Pour les juges, néanmoins, cette fonctionnaire s’est “opposée aux instructions de sa hiérarchie”en se présentant à son ancien poste de travail et en manifestant son intention de ne pas quitter ledit poste. “Si la requérante soutient ne pas avoir troublé le bon fonctionnement du service public, le maire ainsi que deux de ses adjoints, puis les gendarmes, ont été conduits à intervenir pour lui faire quitter les lieux, témoignant à tout le moins d’une altercation dépassant la simple discussion entre un agent et son employeur”, poursuivent-ils dans leur jugement.

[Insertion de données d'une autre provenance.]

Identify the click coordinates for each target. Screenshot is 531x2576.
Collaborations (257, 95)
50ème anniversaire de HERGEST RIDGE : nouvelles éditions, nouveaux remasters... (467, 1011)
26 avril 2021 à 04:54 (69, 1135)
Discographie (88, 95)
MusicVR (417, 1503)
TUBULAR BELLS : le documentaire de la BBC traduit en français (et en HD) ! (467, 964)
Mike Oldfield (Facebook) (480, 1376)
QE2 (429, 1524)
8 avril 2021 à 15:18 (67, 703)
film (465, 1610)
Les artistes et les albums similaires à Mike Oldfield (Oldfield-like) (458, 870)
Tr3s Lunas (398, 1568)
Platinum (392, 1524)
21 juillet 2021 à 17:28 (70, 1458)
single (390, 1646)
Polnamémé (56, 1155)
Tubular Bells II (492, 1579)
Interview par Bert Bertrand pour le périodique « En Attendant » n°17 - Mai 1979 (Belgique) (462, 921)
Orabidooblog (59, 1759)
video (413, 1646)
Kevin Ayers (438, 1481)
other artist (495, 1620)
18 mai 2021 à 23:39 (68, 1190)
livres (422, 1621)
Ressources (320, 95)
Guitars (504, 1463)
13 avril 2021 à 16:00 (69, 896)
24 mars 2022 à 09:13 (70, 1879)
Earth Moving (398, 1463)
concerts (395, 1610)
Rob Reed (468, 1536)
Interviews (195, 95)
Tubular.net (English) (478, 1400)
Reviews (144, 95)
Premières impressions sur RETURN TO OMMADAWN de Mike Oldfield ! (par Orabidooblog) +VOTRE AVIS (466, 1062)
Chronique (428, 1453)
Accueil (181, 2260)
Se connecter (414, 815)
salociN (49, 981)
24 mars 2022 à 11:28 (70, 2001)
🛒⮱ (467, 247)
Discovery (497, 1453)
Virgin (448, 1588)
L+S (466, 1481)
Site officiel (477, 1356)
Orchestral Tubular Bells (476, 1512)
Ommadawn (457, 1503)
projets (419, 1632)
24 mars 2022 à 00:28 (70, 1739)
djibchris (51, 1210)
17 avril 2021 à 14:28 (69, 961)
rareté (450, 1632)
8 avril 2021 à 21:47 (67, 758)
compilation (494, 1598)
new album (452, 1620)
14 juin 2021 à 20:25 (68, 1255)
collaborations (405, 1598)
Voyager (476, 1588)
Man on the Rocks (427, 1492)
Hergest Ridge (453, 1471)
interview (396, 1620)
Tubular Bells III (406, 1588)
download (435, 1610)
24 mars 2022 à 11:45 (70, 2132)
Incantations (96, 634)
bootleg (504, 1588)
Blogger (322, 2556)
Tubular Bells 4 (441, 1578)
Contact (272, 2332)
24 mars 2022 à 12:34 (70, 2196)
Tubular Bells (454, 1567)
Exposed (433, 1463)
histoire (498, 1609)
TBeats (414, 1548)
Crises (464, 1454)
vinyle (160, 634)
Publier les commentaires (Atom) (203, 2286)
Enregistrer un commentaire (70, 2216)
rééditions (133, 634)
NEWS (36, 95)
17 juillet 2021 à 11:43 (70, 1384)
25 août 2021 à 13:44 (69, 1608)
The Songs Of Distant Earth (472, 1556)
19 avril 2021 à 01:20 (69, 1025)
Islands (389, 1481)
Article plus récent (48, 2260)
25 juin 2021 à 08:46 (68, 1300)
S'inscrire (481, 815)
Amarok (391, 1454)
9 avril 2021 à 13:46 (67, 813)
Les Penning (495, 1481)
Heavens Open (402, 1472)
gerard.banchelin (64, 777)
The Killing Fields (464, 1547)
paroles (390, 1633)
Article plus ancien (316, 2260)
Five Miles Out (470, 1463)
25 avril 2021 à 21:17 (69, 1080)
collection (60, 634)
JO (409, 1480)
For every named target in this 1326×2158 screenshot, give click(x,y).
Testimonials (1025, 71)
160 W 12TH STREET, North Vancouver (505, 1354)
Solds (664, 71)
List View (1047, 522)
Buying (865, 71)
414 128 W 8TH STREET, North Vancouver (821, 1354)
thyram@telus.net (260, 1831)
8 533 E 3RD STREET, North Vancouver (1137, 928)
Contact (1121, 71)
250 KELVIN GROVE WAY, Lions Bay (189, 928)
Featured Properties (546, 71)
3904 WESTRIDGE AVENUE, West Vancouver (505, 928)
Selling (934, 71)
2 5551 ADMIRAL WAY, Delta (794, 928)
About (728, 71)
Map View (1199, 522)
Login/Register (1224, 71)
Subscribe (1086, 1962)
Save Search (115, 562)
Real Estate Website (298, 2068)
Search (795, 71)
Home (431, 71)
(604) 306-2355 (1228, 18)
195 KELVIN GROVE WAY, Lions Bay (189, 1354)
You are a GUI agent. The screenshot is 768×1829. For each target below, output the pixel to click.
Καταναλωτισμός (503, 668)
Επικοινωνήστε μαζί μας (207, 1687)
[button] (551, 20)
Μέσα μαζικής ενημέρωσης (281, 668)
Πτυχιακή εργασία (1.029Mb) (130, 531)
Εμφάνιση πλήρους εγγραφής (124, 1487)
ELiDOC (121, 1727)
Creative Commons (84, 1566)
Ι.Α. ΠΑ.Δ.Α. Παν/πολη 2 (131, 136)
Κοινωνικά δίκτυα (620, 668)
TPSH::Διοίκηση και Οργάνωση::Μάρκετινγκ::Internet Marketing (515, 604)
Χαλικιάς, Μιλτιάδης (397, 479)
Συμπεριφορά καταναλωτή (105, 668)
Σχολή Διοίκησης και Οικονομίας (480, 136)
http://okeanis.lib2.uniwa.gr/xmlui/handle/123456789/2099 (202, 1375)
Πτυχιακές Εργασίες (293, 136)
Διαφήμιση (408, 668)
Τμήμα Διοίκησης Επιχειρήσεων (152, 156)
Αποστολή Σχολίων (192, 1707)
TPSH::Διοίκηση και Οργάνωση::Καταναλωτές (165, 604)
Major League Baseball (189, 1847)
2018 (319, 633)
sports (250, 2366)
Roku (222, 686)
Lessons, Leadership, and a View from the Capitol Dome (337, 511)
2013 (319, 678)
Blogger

Aussi, explique le tribunal, “la circonstance qu’elle estimait injuste sa mutation interne n’est pas de nature à regarder [la requérante] comme justifiant d’un motif de désobéir dès lors que l’ordre qui lui avait été donné n’était ni manifestement illégal ni de nature à compromettre gravement un intérêt public”. Surtout, rappelle-t-il, cette fonctionnaire n’avait jusqu’alors fait aucune observation à la suite de la notification de son changement d’affectation ni tenté d’obtenir un rendez-vous auprès du maire pour s’entretenir avec lui à ce sujet. Aux yeux des juges, ce refus d’obéissance constitue ainsi “une faute de nature à justifier une sanction disciplinaire”. “Le moyen tiré de l’erreur de qualification juridique des faits doit dès lors être écarté”, concluent-ils, en rejetant donc le recours de la requérante contre la sanction d’exclusion temporaire prononcée à son encontre.